## EXERCISE BRIEF
Rewrite the part of the items that opens with the line containing "1140x641 pixels. How" and closes with the line containing "click(x=105, y=124)", swapping "Dashboard" for "Overview" and keeping everything else the same. Omit the pictures from your answer.

## RECORDS FOR PROCESSING
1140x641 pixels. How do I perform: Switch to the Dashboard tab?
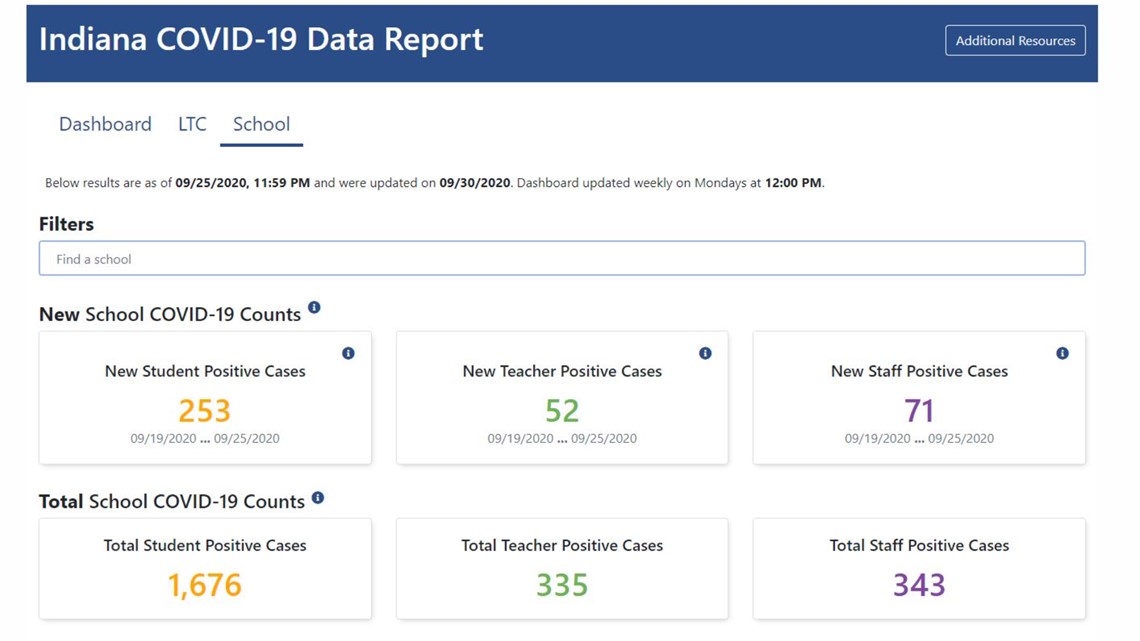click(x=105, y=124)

---

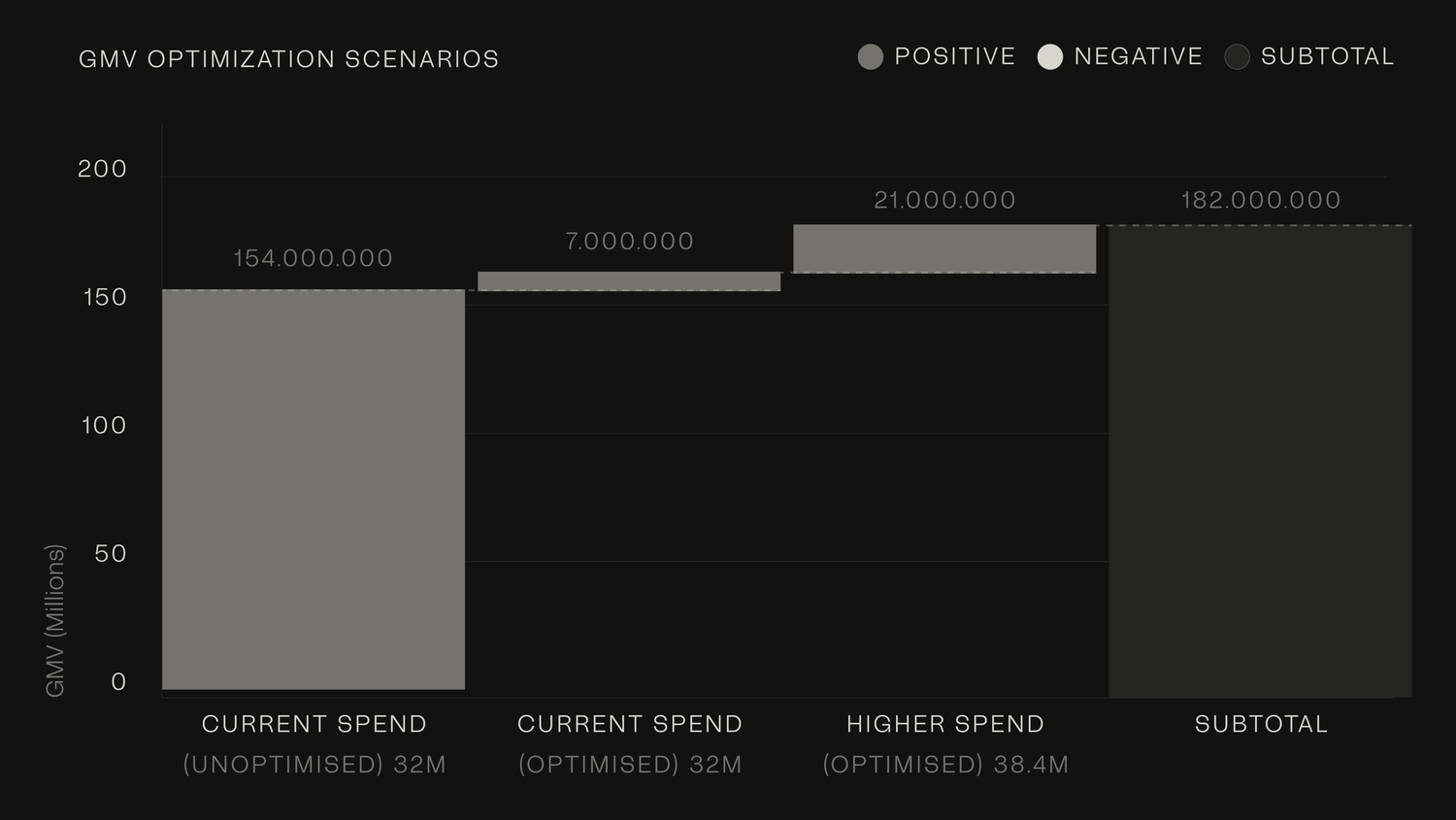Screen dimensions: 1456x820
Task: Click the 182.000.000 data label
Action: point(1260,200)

* * *

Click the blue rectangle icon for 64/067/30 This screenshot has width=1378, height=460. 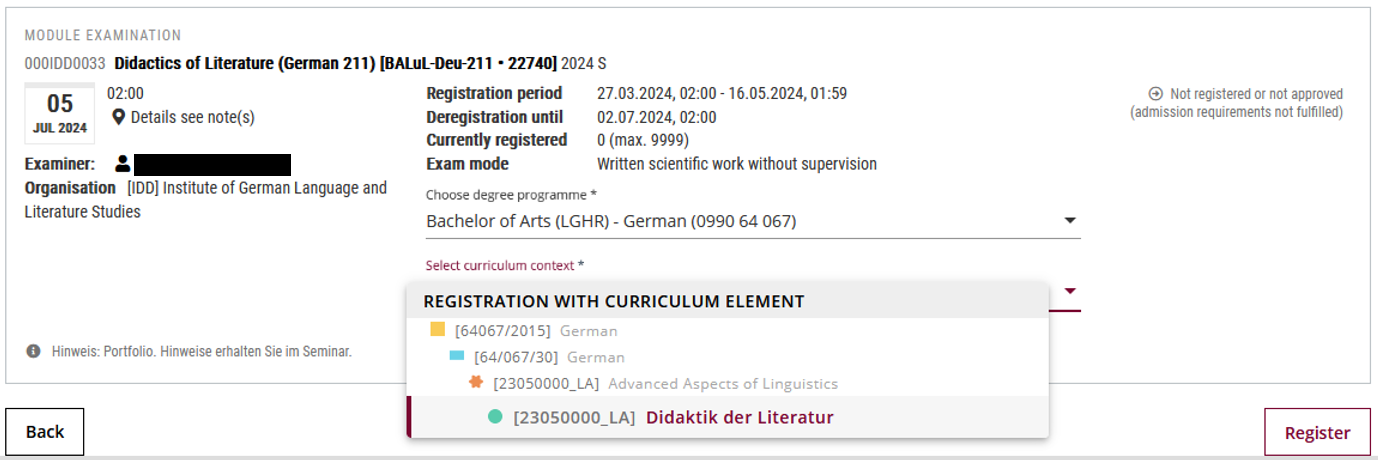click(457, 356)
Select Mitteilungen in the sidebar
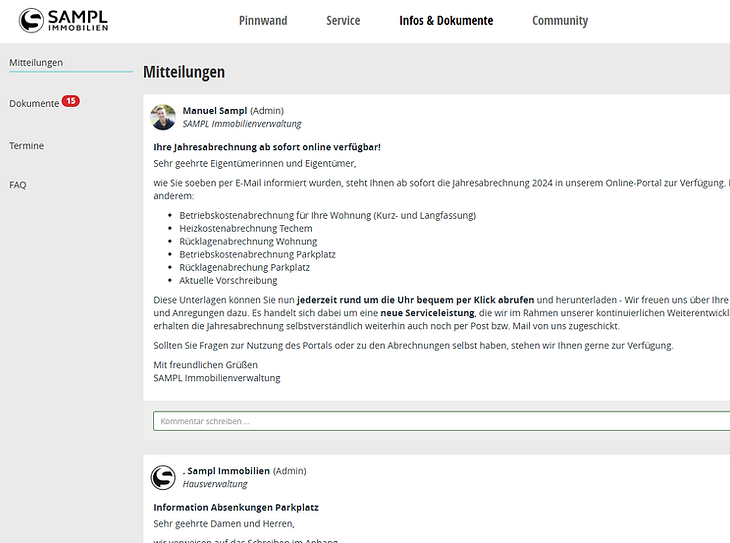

## ANSWER TO THE TASK
1140x641 pixels. How do I perform: Switch to the Overview tab?
click(x=105, y=124)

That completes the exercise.